For the upcoming 2020 NFL season, the National Football League has a bigger challenge of making sure that its athletes do not contract coronavirus and bring it back to their teams and potentially sideline multiple players on a sports team and derail a season. NFL teams are significantly larger than NBA teams and the NFL will not have a “bubble” or campus to limit the distances of their athletes, coaches, and employees during the season. After some unsettling moments, the NFL and the NFL Players Association came to an agreement regarding NFL’s safety protocols for the coronavirus. NFL players are giving up some notable things in their “free” time in order to try to limit the risk of coronavirus.

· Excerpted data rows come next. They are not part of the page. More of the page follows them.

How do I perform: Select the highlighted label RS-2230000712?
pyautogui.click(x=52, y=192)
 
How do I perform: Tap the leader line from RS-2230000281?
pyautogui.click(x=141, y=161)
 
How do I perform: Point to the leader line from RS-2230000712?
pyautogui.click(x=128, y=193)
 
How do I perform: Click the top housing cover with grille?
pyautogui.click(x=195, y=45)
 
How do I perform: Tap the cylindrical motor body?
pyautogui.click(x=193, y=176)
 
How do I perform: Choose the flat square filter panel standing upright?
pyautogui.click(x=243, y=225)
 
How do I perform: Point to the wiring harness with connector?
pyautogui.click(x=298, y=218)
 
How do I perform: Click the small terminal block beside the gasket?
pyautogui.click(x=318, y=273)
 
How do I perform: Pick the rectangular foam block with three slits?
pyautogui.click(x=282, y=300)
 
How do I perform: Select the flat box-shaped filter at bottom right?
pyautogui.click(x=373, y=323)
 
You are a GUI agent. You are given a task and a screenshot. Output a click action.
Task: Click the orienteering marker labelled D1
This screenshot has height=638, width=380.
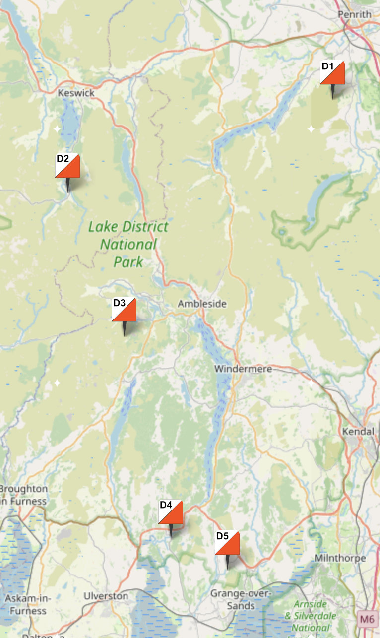coord(332,73)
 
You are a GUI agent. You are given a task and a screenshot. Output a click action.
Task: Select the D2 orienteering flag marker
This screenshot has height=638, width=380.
coord(67,166)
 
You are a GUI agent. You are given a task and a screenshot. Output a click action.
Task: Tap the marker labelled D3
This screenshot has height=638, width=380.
coord(124,310)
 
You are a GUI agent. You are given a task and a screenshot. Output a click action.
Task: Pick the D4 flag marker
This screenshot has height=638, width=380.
coord(171,512)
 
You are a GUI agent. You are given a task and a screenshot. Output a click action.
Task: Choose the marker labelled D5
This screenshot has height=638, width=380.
coord(227,543)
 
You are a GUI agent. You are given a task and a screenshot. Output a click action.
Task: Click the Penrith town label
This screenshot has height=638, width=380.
coord(354,14)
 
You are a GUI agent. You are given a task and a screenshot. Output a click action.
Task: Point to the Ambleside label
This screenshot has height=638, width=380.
coord(202,304)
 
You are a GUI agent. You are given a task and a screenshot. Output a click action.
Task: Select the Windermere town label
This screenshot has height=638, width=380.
coord(236,369)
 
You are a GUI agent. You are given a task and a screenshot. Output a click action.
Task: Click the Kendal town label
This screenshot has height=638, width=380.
coord(358,432)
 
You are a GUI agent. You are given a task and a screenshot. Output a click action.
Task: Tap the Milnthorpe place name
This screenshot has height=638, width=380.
coord(340,558)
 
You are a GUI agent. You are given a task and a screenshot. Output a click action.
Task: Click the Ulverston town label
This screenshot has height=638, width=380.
coord(106,596)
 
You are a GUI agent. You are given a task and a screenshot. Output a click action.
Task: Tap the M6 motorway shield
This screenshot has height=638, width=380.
coord(366,619)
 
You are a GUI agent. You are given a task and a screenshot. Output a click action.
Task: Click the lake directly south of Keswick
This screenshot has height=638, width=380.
coord(70,122)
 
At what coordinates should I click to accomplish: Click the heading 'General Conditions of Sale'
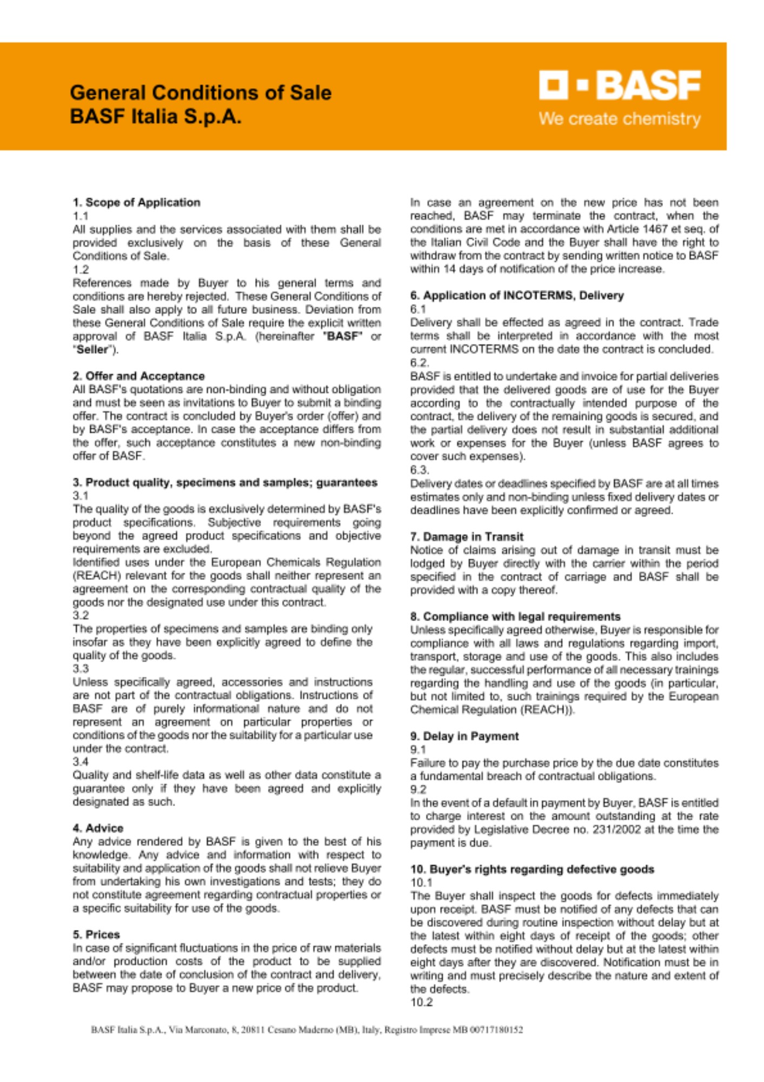(x=201, y=93)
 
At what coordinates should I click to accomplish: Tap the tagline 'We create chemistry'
(x=619, y=118)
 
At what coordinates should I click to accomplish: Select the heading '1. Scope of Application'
(x=136, y=202)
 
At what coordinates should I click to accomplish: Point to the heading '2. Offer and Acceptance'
(x=138, y=376)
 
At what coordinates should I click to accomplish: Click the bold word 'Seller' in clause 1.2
(x=92, y=349)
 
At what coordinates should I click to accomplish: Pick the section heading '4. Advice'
(x=98, y=828)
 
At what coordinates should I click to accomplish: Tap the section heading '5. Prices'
(x=96, y=934)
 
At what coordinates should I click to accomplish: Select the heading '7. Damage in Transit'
(x=467, y=537)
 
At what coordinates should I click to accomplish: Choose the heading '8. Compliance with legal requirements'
(x=515, y=617)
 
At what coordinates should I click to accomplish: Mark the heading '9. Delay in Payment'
(x=464, y=736)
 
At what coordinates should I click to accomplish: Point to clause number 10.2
(x=421, y=1002)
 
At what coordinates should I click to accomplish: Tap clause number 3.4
(x=81, y=762)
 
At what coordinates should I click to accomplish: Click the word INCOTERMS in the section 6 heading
(x=538, y=295)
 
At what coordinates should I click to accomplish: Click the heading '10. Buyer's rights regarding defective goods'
(x=532, y=869)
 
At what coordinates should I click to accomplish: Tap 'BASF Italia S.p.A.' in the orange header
(x=155, y=116)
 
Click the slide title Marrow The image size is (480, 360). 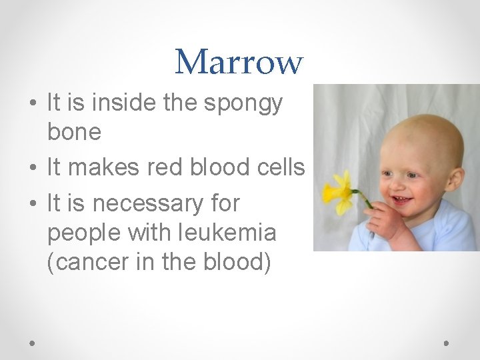tap(239, 62)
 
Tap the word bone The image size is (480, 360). tap(74, 132)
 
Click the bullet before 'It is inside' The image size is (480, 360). tap(33, 104)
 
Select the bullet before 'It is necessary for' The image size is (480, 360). tap(33, 203)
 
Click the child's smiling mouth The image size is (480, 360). tap(402, 200)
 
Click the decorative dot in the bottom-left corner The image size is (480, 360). tap(33, 342)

The NFL and the NFL Players Association wants to eliminate “high-risk” activities of NFL players off the field. Per the memo, the NFL defines “high-risk” conduct as attending: an indoor nightclub with more than 15 people, an indoor bar with more than 15 people, other than to pick up food, an indoor house party with more than 15 people, an indoor music concert/entertainment event with more than 15 people, a professional sporting event, other than applicable NFL games or events, with more than 15 people, and an indoor religious service attended by more than 25% of a venue’s capacity. Accordingly, NFL players could face discipline, including fines, for conduct detrimental to the team if they are found to have contracted COVID-19 through reckless activity away from their NFL facility.

It is definitely fascinating that the NFLPA made so many concessions restricting what NFL players can do in their spare time but they ultimately realize that COVID-19 has changed how many people operate and the greater “good” for the NFL is to complete the 2020 NFL season and collect on the tons and tons of money from TV contracts and other sources. Capitalism is speaking loudly regarding the return of professional sports leagues. Athletes and their actions are even more under the public eye than usual due to the coronavirus pandemic.